Selasa, 13 Februari 2018 20:07 WITA

Manchester akan Tetap Merah, Bukan Biru

Editor: Nur Hidayat Said
Manchester akan Tetap Merah, Bukan Biru

RAKYATKU.COM, MANCHESTER - Mana yang lebih besar, Manchester United atau Manchester City? Jika pertanyaan itu ditujukan kepada gelandang Newcastle United, Jonjo Shelvey, ia akan memilih tim yang disebutkan pertama.

Manchester United memang tercatat sebagai tim tersukses di kasta tertinggi Liga Inggris. Mereka mengoleksi 20 gelar. Itu jauh lebih banyak dibanding Manchester City yang baru punya empat trofi juara Liga Inggris. 

Meski begitu, sejak dibeli Syeikh Mansour, Manchester Biru kini menjelma menjadi klub besar. Bukan hanya di Inggris tetapi juga di Eropa. Deretan pemain beken datang ke klub ini. 

Bahkan teranyar, Manchester City dinobatkan sebagai tim dengan skuat termahal. Organisasi periset sepak bola dunia yang berbasis di Swiss CIES Football Observatory, menyebut skuat Manchester City saat berisikan pemain yang bernilai 878 euro juta atau Rp14,7 triliun. 

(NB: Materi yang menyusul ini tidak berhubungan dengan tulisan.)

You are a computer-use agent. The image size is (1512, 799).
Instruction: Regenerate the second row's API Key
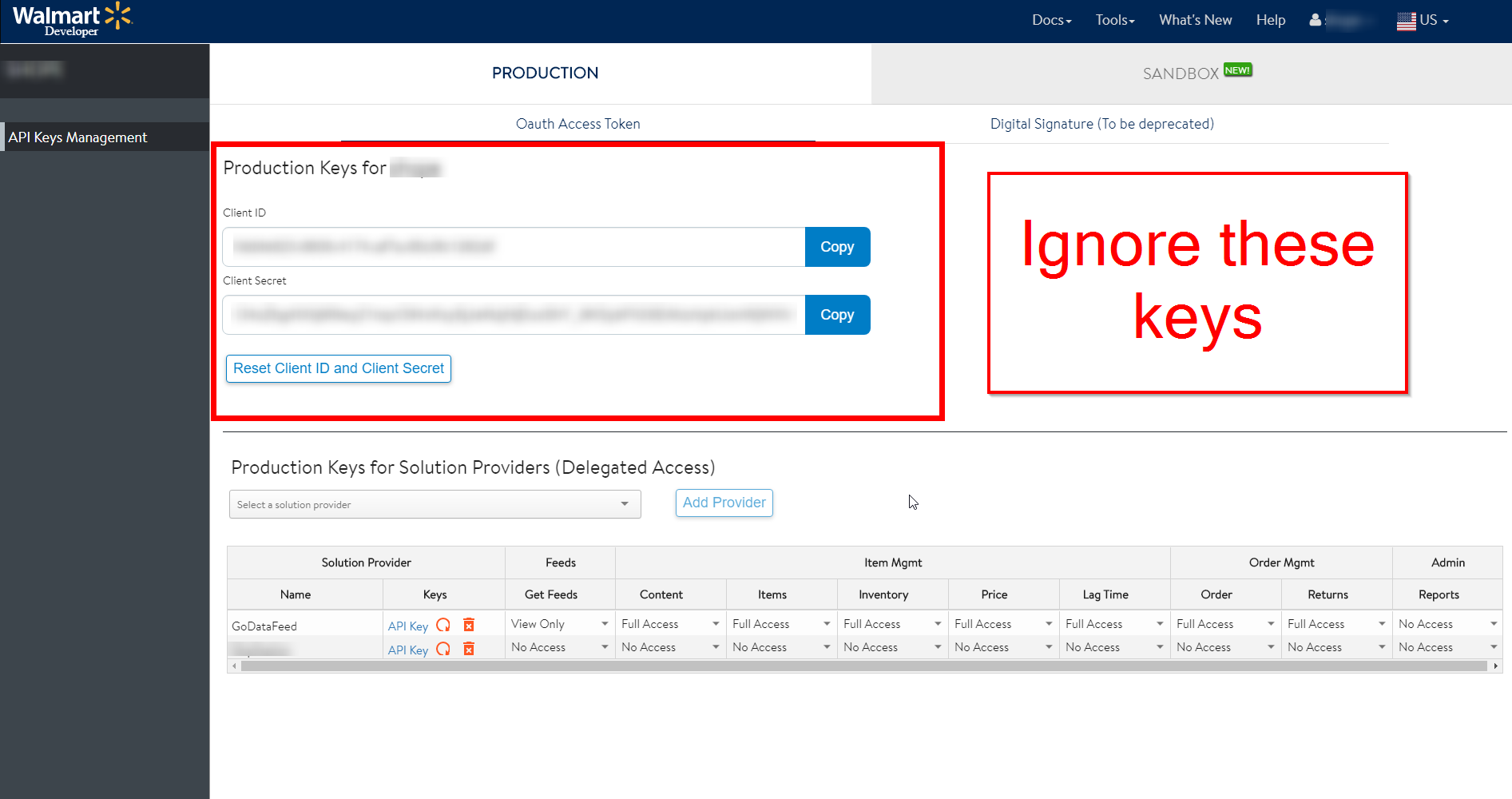coord(444,649)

Sementara itu, Manchester United ada di bawahnya dengan nilai skuat 747 juta euro atau setara Rp12,5 triliun. Di papan klasemen Premier League saat ini City kini nyaman memimpin klasemen dengan koleksi 72 poin. Berjarak 16 poin dengan United di posisi kedua.

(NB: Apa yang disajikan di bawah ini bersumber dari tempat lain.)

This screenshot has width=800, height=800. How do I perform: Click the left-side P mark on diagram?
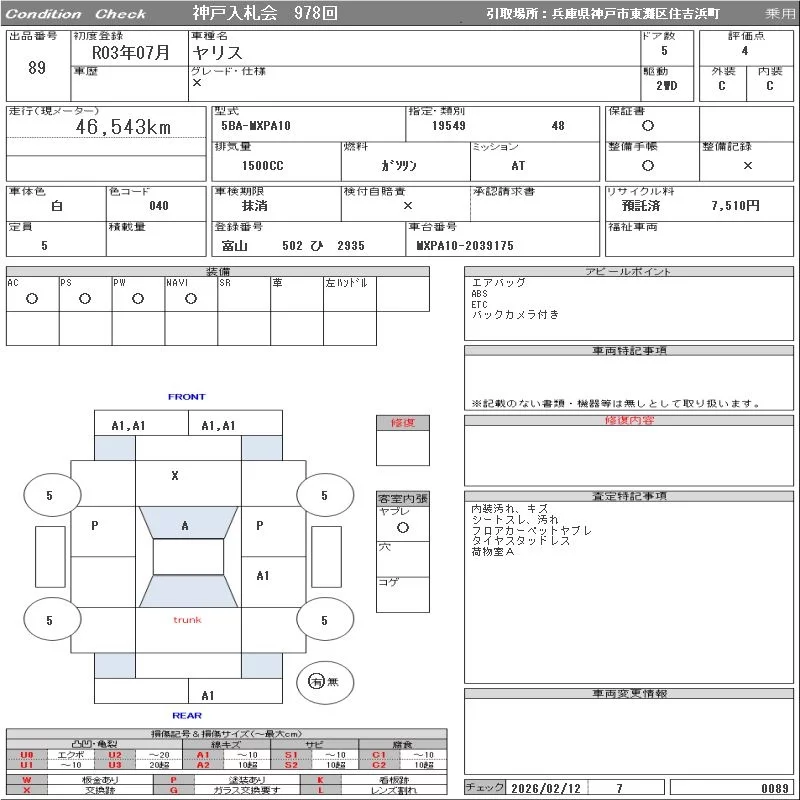point(95,526)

Namun, bagi Shelvey, Manchester akan tetap merah, bukan biru. Baginya, Manchester United akan tetap berada di atas Manchester City. "Ketika saya bertumbuh, Manchester United merupakan tim terbesar di dunia dan mungkin saat ini mereka masih demikian," ujar Shelvey dikutip Daily Star.

"Tidak peduli seberapa banyak Manchester City memenangkan liga atau bagaimana gaya bermain mereka, Manchester United tetaplah Manchester United pada akhirnya. Mereka adalah klub yang lebih besar daripada Manchester City," ucapnya.